(Data to examine)
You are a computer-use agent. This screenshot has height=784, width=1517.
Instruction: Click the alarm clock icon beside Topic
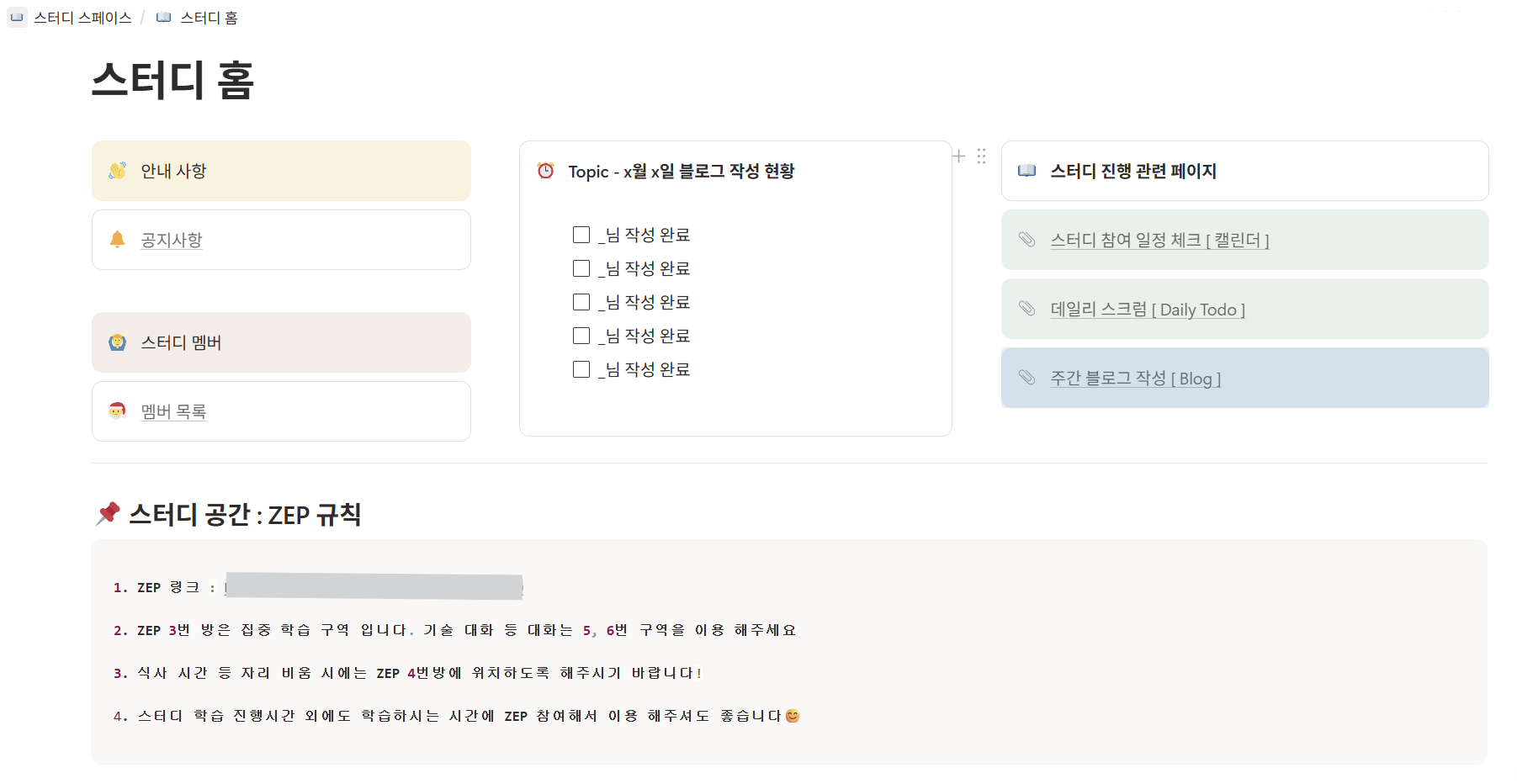coord(546,171)
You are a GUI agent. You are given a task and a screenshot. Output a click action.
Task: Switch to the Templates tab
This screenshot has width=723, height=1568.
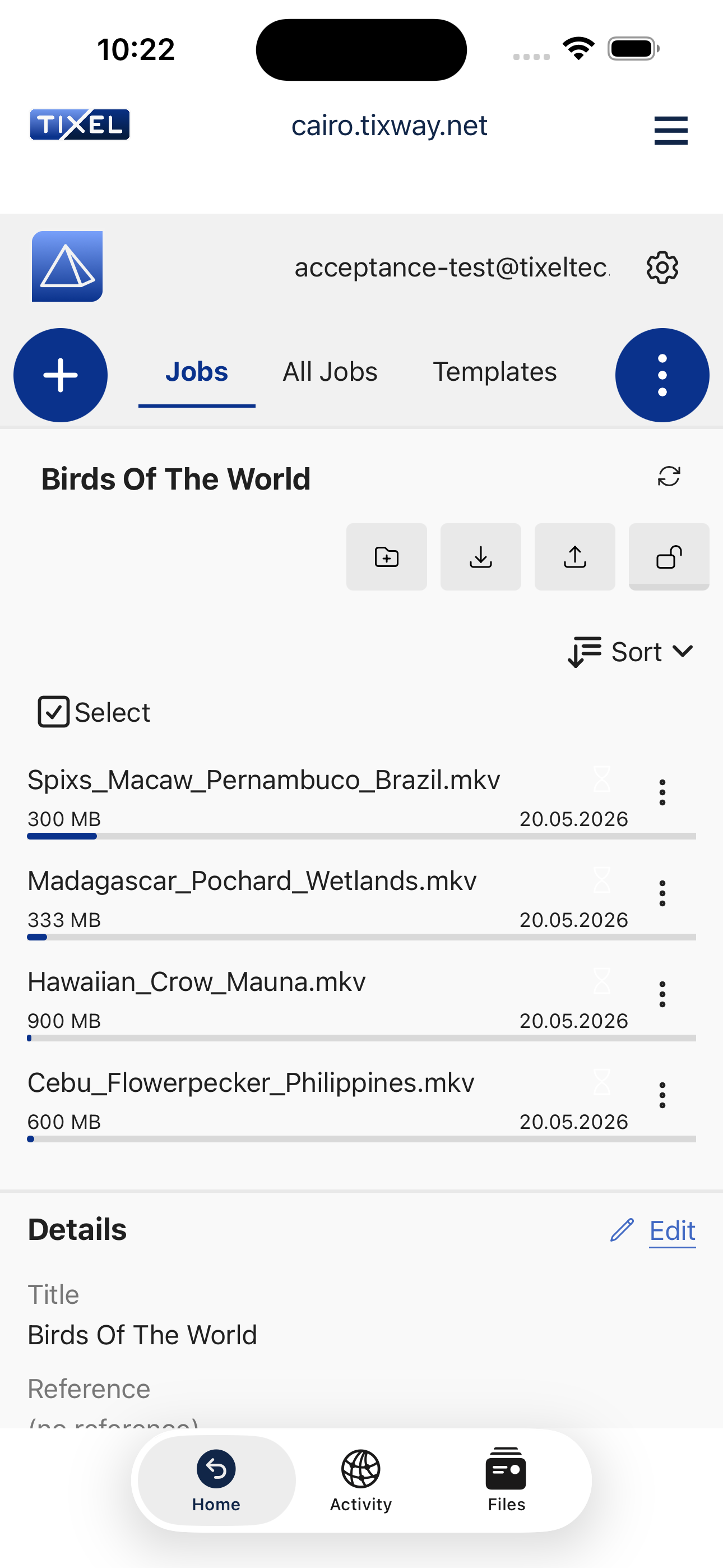click(495, 372)
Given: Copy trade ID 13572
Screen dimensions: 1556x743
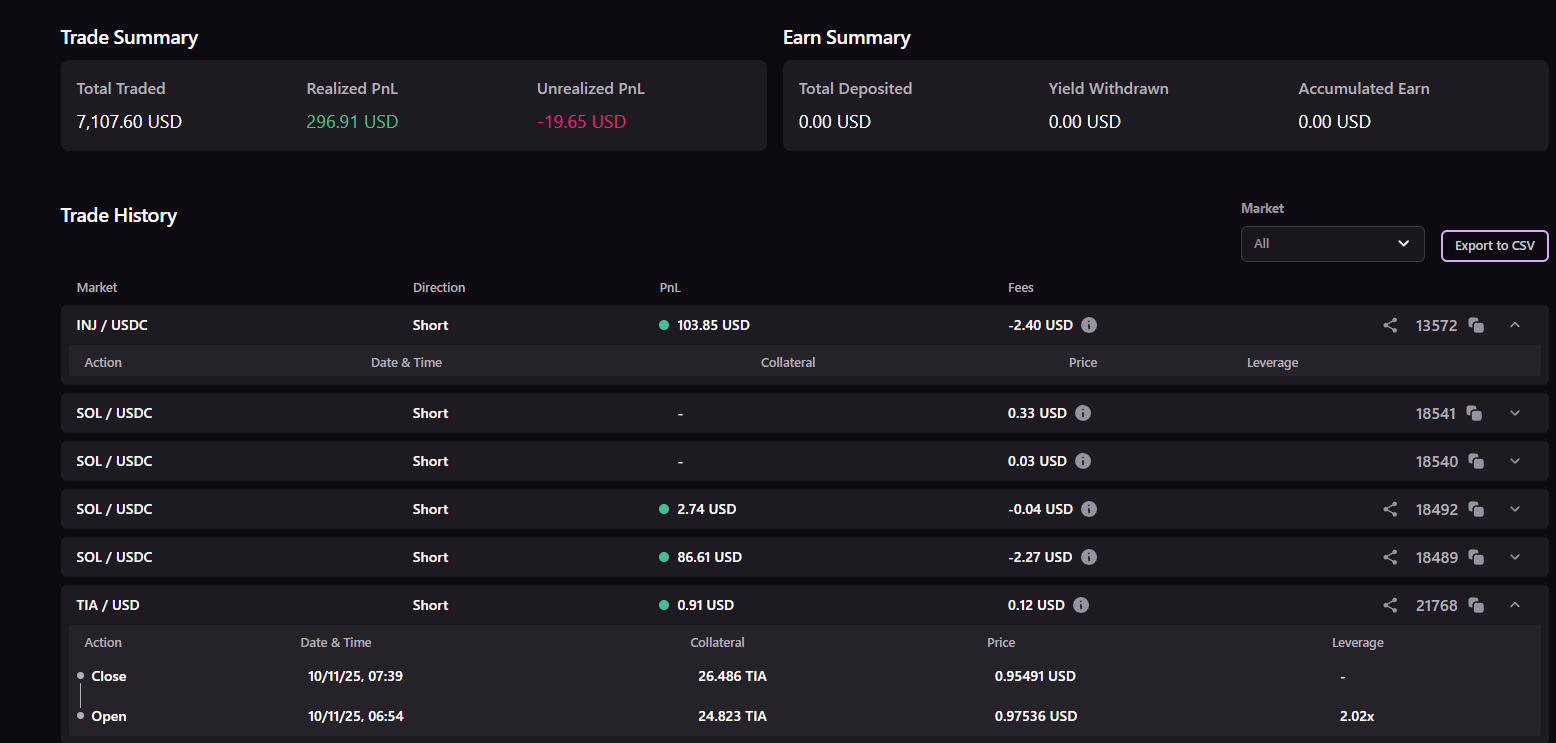Looking at the screenshot, I should pyautogui.click(x=1476, y=325).
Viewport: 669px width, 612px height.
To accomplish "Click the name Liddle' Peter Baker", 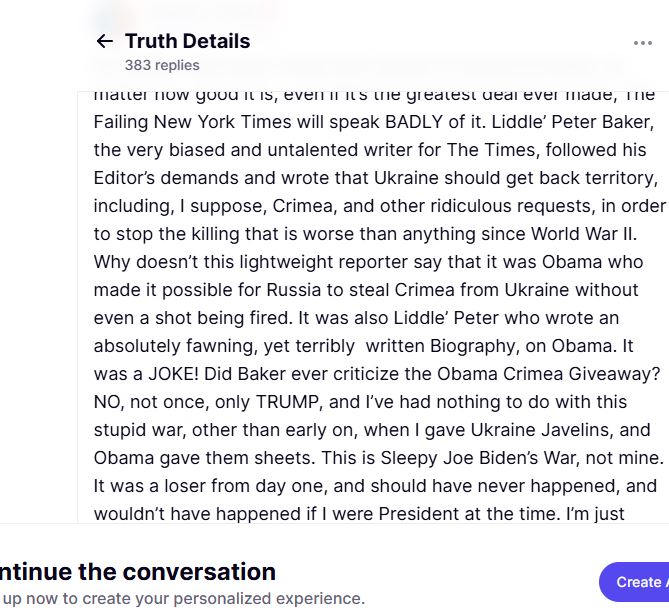I will [x=573, y=122].
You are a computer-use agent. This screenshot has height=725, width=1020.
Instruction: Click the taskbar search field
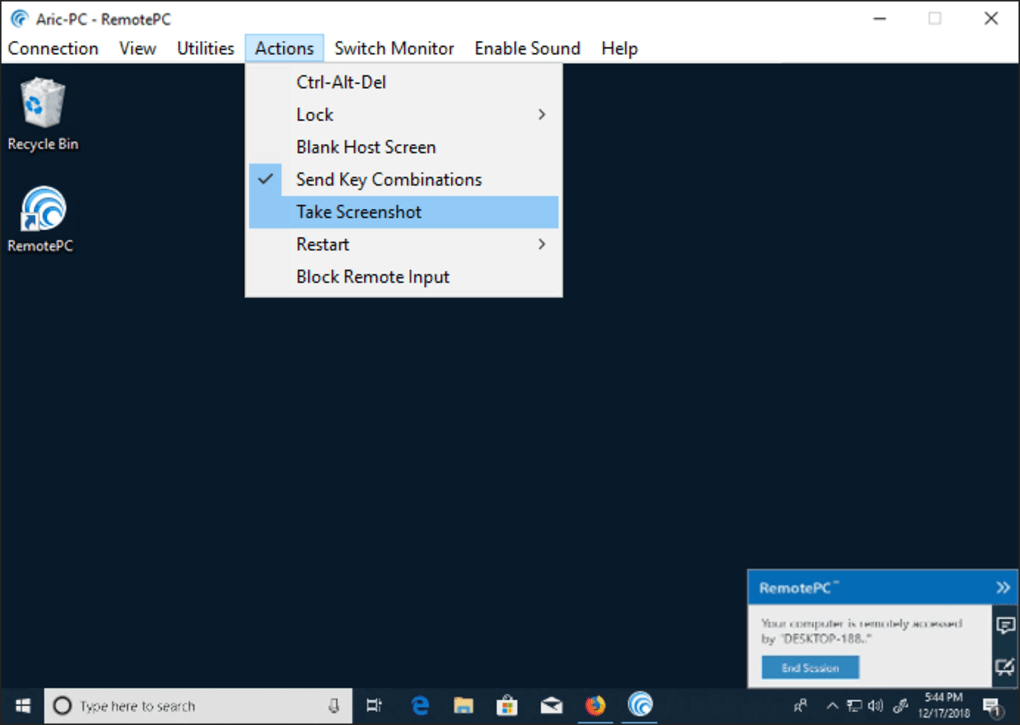(200, 705)
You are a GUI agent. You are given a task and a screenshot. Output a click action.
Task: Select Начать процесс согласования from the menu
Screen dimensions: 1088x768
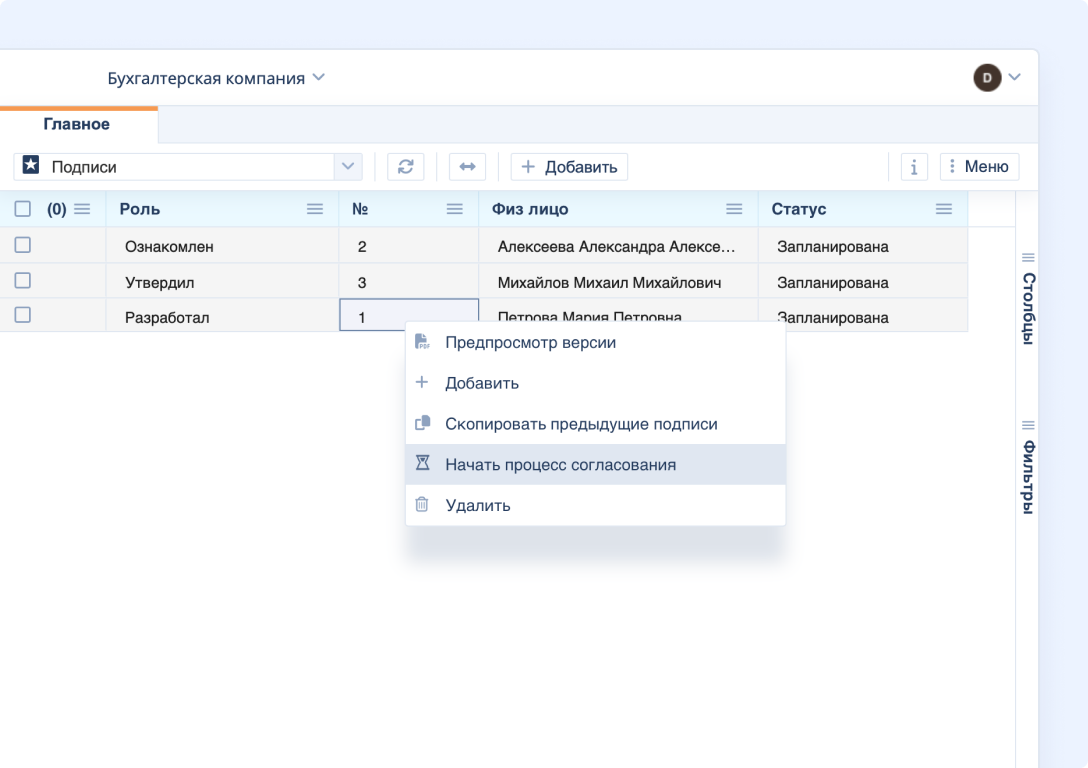[x=560, y=464]
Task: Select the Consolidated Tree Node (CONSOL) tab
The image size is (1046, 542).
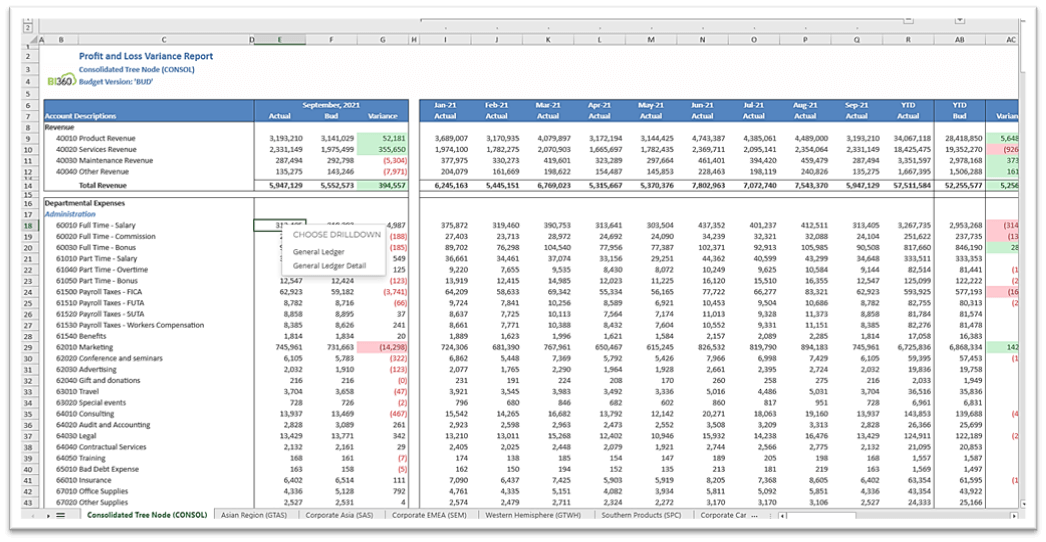Action: (x=146, y=515)
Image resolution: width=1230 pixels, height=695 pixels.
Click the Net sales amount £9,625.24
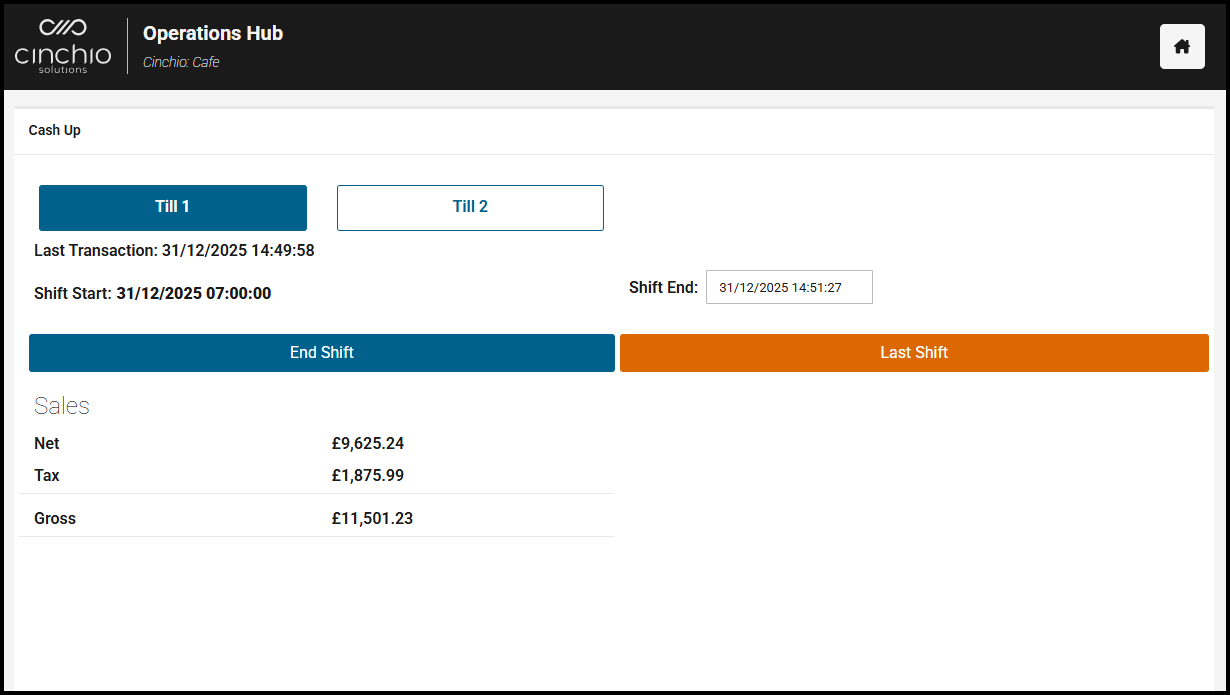(x=368, y=444)
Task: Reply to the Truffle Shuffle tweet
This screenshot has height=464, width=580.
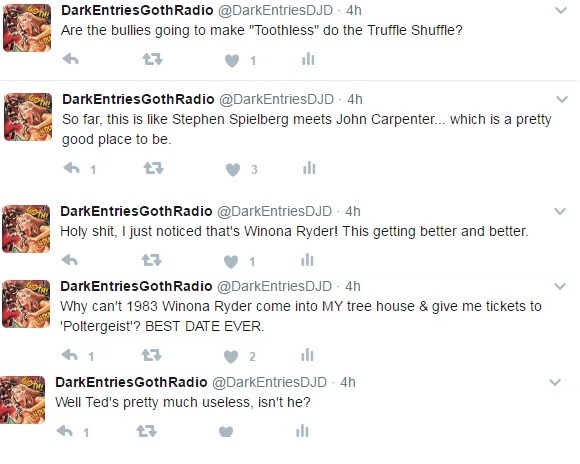Action: pos(71,59)
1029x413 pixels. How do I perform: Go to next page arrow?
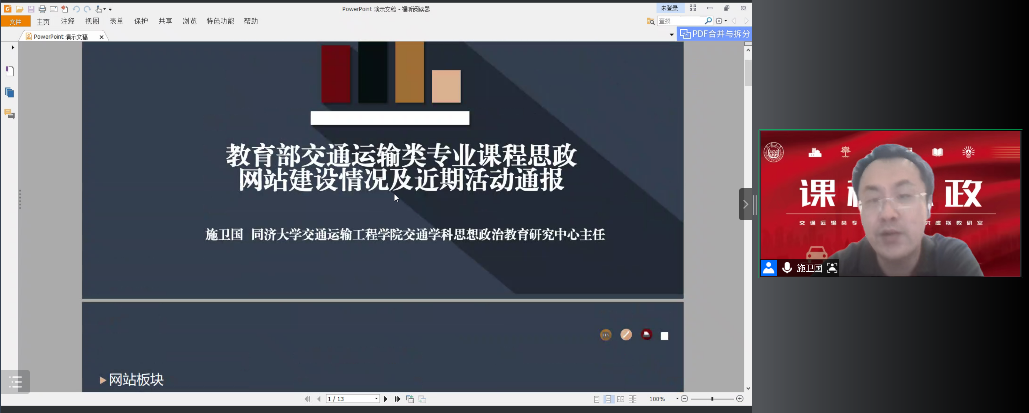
(End Data to examine)
Directions for this task -> Each line above starting at the one holding "Instruction: Click the taskbar search field" and ending at the one holding "Task: Select the" should be set down exactly as it stands, both ends included, with no pictures.

Answer to the exercise ->
Instruction: Click the taskbar search field
(200, 705)
You are a GUI agent. You are given a task and a screenshot. Output a click action.
Task: Select Начать процесс согласования from the menu
Screen dimensions: 1088x768
[x=560, y=464]
Task: Select the Consolidated Tree Node (CONSOL) tab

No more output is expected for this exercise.